As far as we know, this is the first paper to systematically observe a series of consecutively severely injured patients over a span of ten years, offering comprehensive data on their physiological status, early interventions, and eventual outcomes for comparison. One limitation was that the study was conducted at a single center, where both research and clinical care were overseen by the same team of practitioners. Additionally, no information regarding pre-existing conditions was recorded, and in only half the patients Glasgow Coma Scale scores were collected. Furthermore, data wasn't collected for patients who arrived deceased at the ED or those who passed away before being admitted to the ICU. Despite these limitations, we believe that the cohort studied, predominantly comprising cases of blunt trauma in a densely populated area with short transportation times, can be seen as representative of similar urban settings with a similar prevalence of blunt trauma incidents.

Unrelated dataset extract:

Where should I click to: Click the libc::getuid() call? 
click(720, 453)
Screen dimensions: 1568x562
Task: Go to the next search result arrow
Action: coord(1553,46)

In conclusion, in this 10-year analysis of severely injured patients admitted to ICU there was no difference in mortality rate despite an increase in ISS in the later years. TBI was the single largest cause of both early and late death in all years. Demographics and early physiology were remarkable similar. Hypoxia and base deficit in ICU, and crystalloid resuscitation were independent predictors for mortality that could be influenced to potentially decrease secondary brain damage. Less crystalloids and more blood products in the first 24 h were administered over the years. It will be challenging to further improve physiology to diminish TBI related deaths while maintaining the current level of care. With an increasing elderly population, TBI will become the next epidemic in trauma in the near future. Research should not only focus on (primary and secondary) prevention of brain damage, but also on decreasing the inflammatory response as was successfully done in other parts of the body in the past decades.